At the lower end of the market, many business brokers send out invitation cards or letters, often using computer generated “handwritten” fonts. Some physically go to businesses and drop the card under the door. In almost all cases the message is the same: “we have a buyer for your business”. If you read it carefully, some say, “we may have a buyer for your business”. Do they have a buyer? Usually not. Well, almost never. To be fair, many brokers do have a lot of buyers at any given time, so it is possible one of those buyers will be interested. Usually not though. Usually the business is sold, at the lower end, by using business-for-sale websites.
The broker is hoping the business owner will call, and that will open up a conversation about selling the company. Often too, it is purely about having that card arrive at the right time, when the business owner is starting to think about selling.
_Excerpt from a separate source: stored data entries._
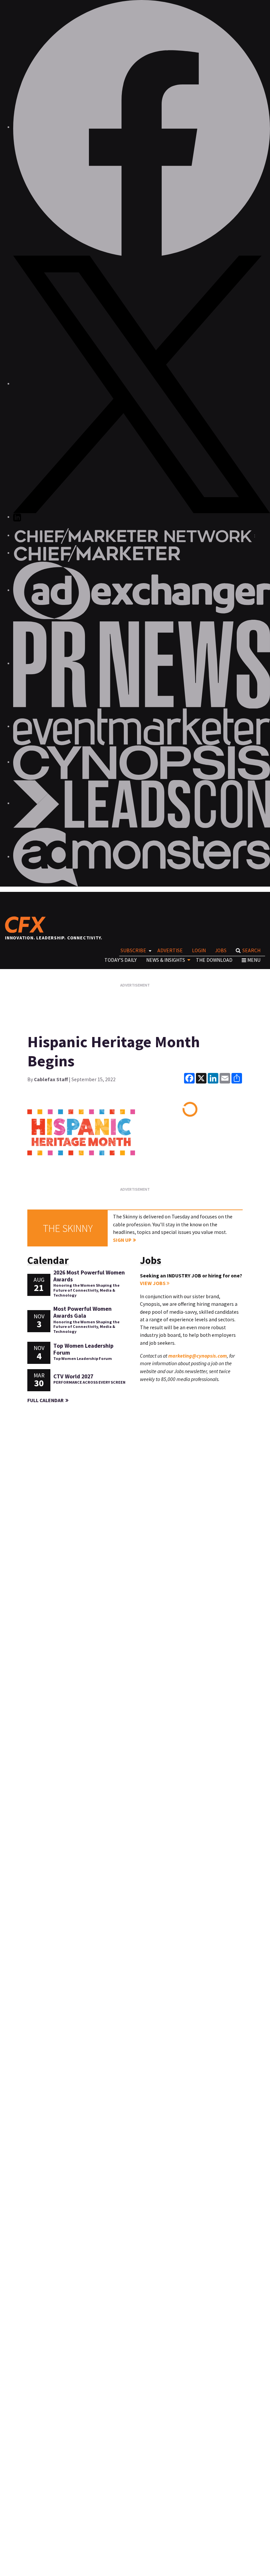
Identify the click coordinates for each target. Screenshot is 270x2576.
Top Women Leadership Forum (83, 1349)
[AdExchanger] (141, 590)
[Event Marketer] (141, 726)
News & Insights (165, 960)
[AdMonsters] (141, 857)
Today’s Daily (120, 960)
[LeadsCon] (141, 803)
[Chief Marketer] (97, 553)
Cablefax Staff (51, 1079)
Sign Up (122, 1240)
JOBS (221, 950)
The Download (214, 960)
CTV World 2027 (73, 1376)
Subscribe (133, 950)
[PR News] (141, 663)
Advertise (170, 950)
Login (199, 950)
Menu (253, 960)
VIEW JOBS (153, 1283)
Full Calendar (45, 1400)
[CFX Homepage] (27, 924)
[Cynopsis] (141, 762)
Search (251, 950)
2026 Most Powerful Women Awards (89, 1276)
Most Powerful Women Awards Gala (82, 1312)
Many business owners get lots of these mailings and are used to hearing about all the buyers waiting to buy their business. I’ve done business searches for wealthy buyers, and I have a heck of a time convincing business owners I’m for real. That I really do have a buyer that is interesting in your business. I hate that.
M&A is for larger companies, but the marketing is very similar. The letter may be on watermarked letterhead with first class postage, but the message is the same. In fact, I was at our industry conference (M&A Source) and at the exhibition there was a company that does mailings for firms. The letter looks like it is from a nation wide investment firm and it is pretty darn impressive. It indicates, in a fuzzy sort of way, that there are buyers that have inquired about “companies like yours”. Anyone that responds is sent to the original company that paid for the mailing.
Some firms also use telemarketing, but again it using a similar message. Some are starting to use web advertising (we at Woodbridge do). Seminars are used – in a good way and a bad way. Many use seminars to educate, hoping they impress the attendees enough that they elect to use the company. Some however, use seminars to do a hard sell. If you attend a seminar and they press you to put down a deposit, don’t. Leave, do some research, call some of their clients, Google them, then decide.